── Фрагмент текста ──

Совместных патентов Шухова — Берлина на новую конструкцию котла при жизни Владимира Григорьевича не было, но уже вскоре, в 1939 году, в Белгороде началось строительство нового котельного завода, где директором и главным инженером стал Берлин. Завод строился для производства «котлов конструкции Шухова — Берлина (модернизированный водотрубный горизонтальный паровой котел системы В. Г. Шухова)». После начала войны Берлин уже на основе эвакуированного из Москвы завода «Парострой» и Белгородского котельного завода развернул производство «горизонтально-водотрубных котлов для сжигания угля типа Шухова — Берлина». Но Шухов об этом уже не узнал.
В эти годы Шухов вновь соприкасается с карательными органами, пытаясь вырвать из их цепких лап своего бывшего сотрудника Леонида Лейбензона, основоположника подземной гидравлики и члена-корреспондента Академии наук СССР с 1933 года. По делу Лейбензона Шухов проходил свидетелем, выступая в суде 5 декабря 1936 года, о чем в дневнике написал: «Отвратительная свидетельница». В результате обвиняемого оправдали и освободили из-под стражи.
Дело Лейбензона, получившее отражение в дневниках Шухова, было нетипично для той эпохи. Впервые ученого и его жену арестовали в июле 1936 года на подмосковной даче в Кратове по подозрению в антисоветских разговорах, в декабре его освободили, а в январе 1937-го опять посадили. Приговорили его по статье 58-2 УК РСФСР к трехлетней ссылке в Казахстан, где он с трудом устроился учителем в школу (там его обвинили в низком научном уровне преподавания). Из Академии наук его исключили в апреле 1938 года. Хлопоты Шухова, С. А. Чаплыгина позволили смягчить участь Лейбензона, по протесту прокурора в мае 1939 года его оправдали решением Судебной коллегии по уголовным делам Верховного суда СССР. Вернуться в Москву опальный ученый смог в июне 1939-го, уже после смерти Шухова. В 1943 году его избрали академиком и дали Сталинскую премию, а умер он в 1951-м. Последние семь лет ученый был прикован к постели — сказались пребывание в Таганской тюрьме и ссылка. Так что непонятно, о какой «славе» говорит Е. М. Шухова, намекая на некую небезупречность в отношениях Шухова и его ученика, разве что о славе человека, чудом уцелевшего после двух арестов — таких людей в то время действительно было наперечет.

───

Поставленная задача:
Перепишите дословно часть фрагмента о Шухове и деле Лейбензона, начиная со слов «В эти годы Шухов» и заканчивая словами «освободили из-под стражи.». Приведенные далее строки для работы не требуются.

── Исходные данные ──

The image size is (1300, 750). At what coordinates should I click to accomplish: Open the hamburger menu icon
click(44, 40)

───

Правильный ответ:
В эти годы Шухов вновь соприкасается с карательными органами, пытаясь вырвать из их цепких лап своего бывшего сотрудника Леонида Лейбензона, основоположника подземной гидравлики и члена-корреспондента Академии наук СССР с 1933 года. По делу Лейбензона Шухов проходил свидетелем, выступая в суде 5 декабря 1936 года, о чем в дневнике написал: «Отвратительная свидетельница». В результате обвиняемого оправдали и освободили из-под стражи.